## Text passage
Introduction to Bayesian Optimization with GPyOpt

Written by Javier Gonzalez, Amazon Research Cambridge

Last updated Monday, 22 May 2017.

=====================================================================================================

  1. How to use GPyOpt?

  2. The Basics of Bayesian Optimization

    1. Gaussian Processes
    2. Acquisition functions
    3. Applications of Bayesian Optimization
  3. 1D optimization example

  4. 2D optimization example

=====================================================================================================

1. How to use GPyOpt?

We start by loading GPyOpt and GPy.

In [1]:
%pylab inline  
import GPy
import GPyOpt
from numpy.random import seed
import matplotlib
Populating the interactive namespace from numpy and matplotlib
warning in stationary: failed to import cython module: falling back to numpy
/Users/gojav/anaconda/lib/python3.5/site-packages/matplotlib/__init__.py:1350: UserWarning:  This call to matplotlib.use() has no effect
because the backend has already been chosen;
matplotlib.use() must be called *before* pylab, matplotlib.pyplot,
or matplotlib.backends is imported for the first time.

  warnings.warn(_use_error_msg)
warning in stationary: failed to import cython module: falling back to numpy

GPyOpt is easy to use as a black-box functions optimizer. To start you only need:

  • Your favorite function $f$ to minimize. We use $f(x)=2x^2$ in this toy example, whose global minimum is at x=0.
In [2]:
def myf(x):
    return (2*x)**2
  • A set of box constraints, the interval [-1,1] in our case. You can define a list of dictionaries where each element defines the name, type and domain of the variables.
In [3]:
bounds = [{'name': 'var_1', 'type': 'continuous', 'domain': (-1,1)}]
  • A budget, or number of allowed evaluations of $f$.
In [4]:
max_iter = 15

With this three pieces of information GPyOpt has enough to find the minimum of $f$ in the selected region. GPyOpt solves the problem in two steps. First, you need to create a GPyOpt object that stores the problem (f and and box-constraints). You can do it as follows.

In [5]:
myProblem = GPyOpt.methods.BayesianOptimization(myf,bounds)

## Stored records

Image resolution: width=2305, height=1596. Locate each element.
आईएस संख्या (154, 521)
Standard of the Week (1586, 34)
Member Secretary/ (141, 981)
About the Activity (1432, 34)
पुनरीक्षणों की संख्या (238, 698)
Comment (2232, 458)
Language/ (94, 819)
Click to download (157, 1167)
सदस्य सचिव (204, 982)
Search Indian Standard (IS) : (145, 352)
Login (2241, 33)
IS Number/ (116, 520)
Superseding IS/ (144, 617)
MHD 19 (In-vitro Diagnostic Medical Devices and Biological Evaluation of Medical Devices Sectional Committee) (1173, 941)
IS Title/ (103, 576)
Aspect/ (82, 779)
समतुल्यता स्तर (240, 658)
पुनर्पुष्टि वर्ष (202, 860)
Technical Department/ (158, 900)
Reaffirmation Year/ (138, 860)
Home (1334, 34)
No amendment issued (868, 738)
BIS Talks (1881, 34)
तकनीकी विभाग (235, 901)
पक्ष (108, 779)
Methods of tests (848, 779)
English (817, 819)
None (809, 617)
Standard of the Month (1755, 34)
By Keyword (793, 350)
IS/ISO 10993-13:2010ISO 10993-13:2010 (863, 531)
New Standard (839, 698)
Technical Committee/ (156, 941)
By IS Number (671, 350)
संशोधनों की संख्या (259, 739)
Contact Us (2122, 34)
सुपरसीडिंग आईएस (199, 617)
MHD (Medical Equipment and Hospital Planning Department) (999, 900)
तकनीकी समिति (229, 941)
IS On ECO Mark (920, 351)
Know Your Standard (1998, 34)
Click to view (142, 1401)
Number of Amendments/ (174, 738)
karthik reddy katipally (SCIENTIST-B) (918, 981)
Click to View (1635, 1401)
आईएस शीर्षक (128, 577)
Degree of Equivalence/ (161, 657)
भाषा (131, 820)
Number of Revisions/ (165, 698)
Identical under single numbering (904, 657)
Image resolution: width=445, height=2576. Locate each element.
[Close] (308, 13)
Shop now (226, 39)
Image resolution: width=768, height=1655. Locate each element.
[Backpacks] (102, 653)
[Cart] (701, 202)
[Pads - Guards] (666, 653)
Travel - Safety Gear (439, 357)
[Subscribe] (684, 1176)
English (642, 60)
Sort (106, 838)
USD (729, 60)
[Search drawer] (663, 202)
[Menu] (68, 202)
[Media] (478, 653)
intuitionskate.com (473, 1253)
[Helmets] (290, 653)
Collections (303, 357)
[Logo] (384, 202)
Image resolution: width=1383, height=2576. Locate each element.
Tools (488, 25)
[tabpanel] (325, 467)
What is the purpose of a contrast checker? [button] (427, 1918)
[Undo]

## Given request A
In the GPyOpt tutorial, shorten the paragraph beginning "With this three pieces of information" while keeping its main facts.
## Given request B
Give a two-sentence summary of the GPyOpt tutorial.
## Given request C
Pick up the GPyOpt tutorial where it stops and keep writing it.

## Exercise output A
With these three pieces of information, GPyOpt can find the minimum of f in the selected region. It works in two steps, and the first is creating a GPyOpt object that stores the problem: the function f and the box constraints.

## Exercise output B
The GPyOpt tutorial loads GPy and GPyOpt and explains that, as a black-box optimizer, GPyOpt needs only a function to minimize, a set of box constraints, and a budget of allowed evaluations. Its toy example limits the variable to the interval [-1,1] and allows 15 evaluations, and the first of its two solving steps is creating a GPyOpt object that stores the function and the constraints.

## Exercise output C
Next you need to run the optimization for the given budget of iterations. This bit it is a bit slow because many default options are used. In the next notebooks of this manual you can learn how to change other parameters to optimize the optimization performance.

In [6]:
myProblem.run_optimization(max_iter)

Now you can check the best found location $x^*$ by

In [7]:
myProblem.x_opt
Out[7]:
array([-0.01037063])

and the predicted value value of $f$ at $x^*$ optimum by

In [8]:
myProblem.fx_opt
Out[8]:
array([ 0.0004302])

And that's it! Keep reading to learn how GPyOpt uses Bayesian Optimization to solve this an other optimization problem. You will also learn all the features and options that you can use to solve your problems efficiently.

=====================================================================================================

2. The Basics of Bayesian Optimization

Bayesian optimization (BO) is an strategy for global optimization of black-box functions (Snoek et al., 2012). Let $f: {\mathcal X} \to R$ be a L-Lipschitz continuous function defined on a compact subset ${\mathcal X} \subseteq R^d$. We are interested in solving the global optimization problem of finding $$ x_{M} = \arg \min_{x \in {\mathcal X}} f(x). $$

We assume that $f$ is a black-box from which only perturbed evaluations of the type $y_i = f(x_i) + \epsilon_i$, with $\epsilon_i \sim\mathcal{N}(0,\psi^2)$, are available. The goal is to make a series of $x_1,\dots,x_N$ evaluations of $f$ such that the cumulative regret $$r_N= Nf(x_{M})- \sum_{n=1}^N f(x_n),$$ is minimized. Essentially, $r_N$ is minimized if we start evaluating $f$ at $x_{M}$ as soon as possible.

There are two crucial bits in any Bayesian Optimization (BO) procedure approach.

  1. Define a prior probability measure on $f$: this function will capture the our prior beliefs on $f$. The prior will be updated to a 'posterior' using the available data.

  2. Define an acquisition function $acqu(x)$: this is a criteria to decide where to sample next in order to gain the maximum information about the location of the global maximum of $f$.

Every time a new data point is collected. The model is re-estimated and the acquisition function optimized again until convergence. Given a prior over the function $f$ and an acquisition function, a BO procedure will converge to the optimum of $f$ under some conditions (Bull, 2011).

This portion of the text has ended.